Rajah & Tann Regional Round-Up
your snapshot of key legal developments in Asia
Issue 3 - Jul/Aug/Sep 2019
 

Introduction of the Accelerated Board on the Indonesia Stock Exchange

The Indonesian government recently introduced an Accelerated Board on the Indonesia Stock Exchange ("IDX"), which will cater to market demand to allow start-ups with small or medium-sized assets to have access to the capital markets through the stock exchange. Under the IDX regulation and the Financial Services Authority's regulation on the Accelerated Board, issuers with small or medium-sized assets  receive certain leniencies with respect to, among others, asset size, operational activities, and minimum free float.


As a safeguard, the IDX requires the issuer to disclose its controllers, as well as observe a lock-up period of six months from the listing date against the issuer's controlling shareholders. The IDX regulation also allows a company that has been listed on the Accelerated Board to move to the Development Board or the Main Board.


As of the date of publication, the IDX, together with other stakeholders (particularly securities companies), is preparing the trading mechanism and infrastructure to support the Accelerated Board once it is up and running.


The Next Step in the Disclosure of Ultimate Beneficial Ownership in Indonesia

The enactment of the Ministry of Law and Human Rights regulation on disclosure of ultimate beneficial ownership marked another step in Indonesia's move towards a new era of corporate governance reform.

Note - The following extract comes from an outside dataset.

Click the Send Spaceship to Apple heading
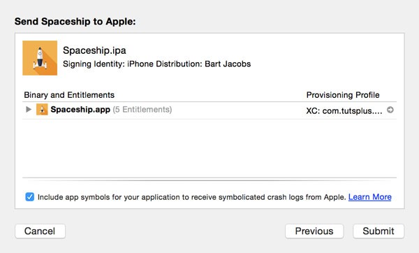 75,22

Under this new regulation, all companies are now required to disclose their ultimate beneficial owners.


Some argue that the enactment of this regulation signals Indonesia's strong interest and commitment in becoming a full member of the Financial Action Task Force ("FATF"). Indeed, certain provisions in the new regulation closely mimic the recommendations under the FATF Guidance on Transparency and Beneficial Ownership. One such provision is the formulation of ultimate beneficial ownership that focuses on the natural persons who actually own and receive advantage from the company.


However, issues may arise when dealing with a complex ownership structure, as it may be difficult to identify the actual beneficial owner. Furthermore, the regulation also imposes a heavier burden on the notary, as well as the founder and executives of the company, who have an obligation to disclose beneficial owners.


The Indonesian Competition Authority Actively Monitors Past Merger Transactions

In mid-2019, the Indonesian Competition Authority ("KPPU") announced that notifications for 12 acquisitions by eight Indonesian companies were not made within the specified timeframe. This announcement was the result of a systematic scrutiny by the KPPU over notifiable transactions occurring since 2010.


The announcement contained names of large and publicly listed companies. In addition, the value of the 12 transactions mentioned in the announcement varied from IDR 90 million to IDR 2 trillion. The KPPU highlighted that the maximum fine imposed against some business may well be beyond the value of the transactions. Meanwhile, the period of delay of the notification ranged from 11 months to 5 years.


On 1 October 2019, KPPU imposed a record-breaking fine of IDR20.66 billion (approx. US$1.46 million) on PT Citra Prima Sejati ("CPS") for its failure to notify the KPPU of two transactions within the required timeframe. These transactions involved CPS' acquisition of two Indonesian mining companies, PT Buana Minera Harvest and PT Mitra Bisnis Harvest, on 24 December 2013.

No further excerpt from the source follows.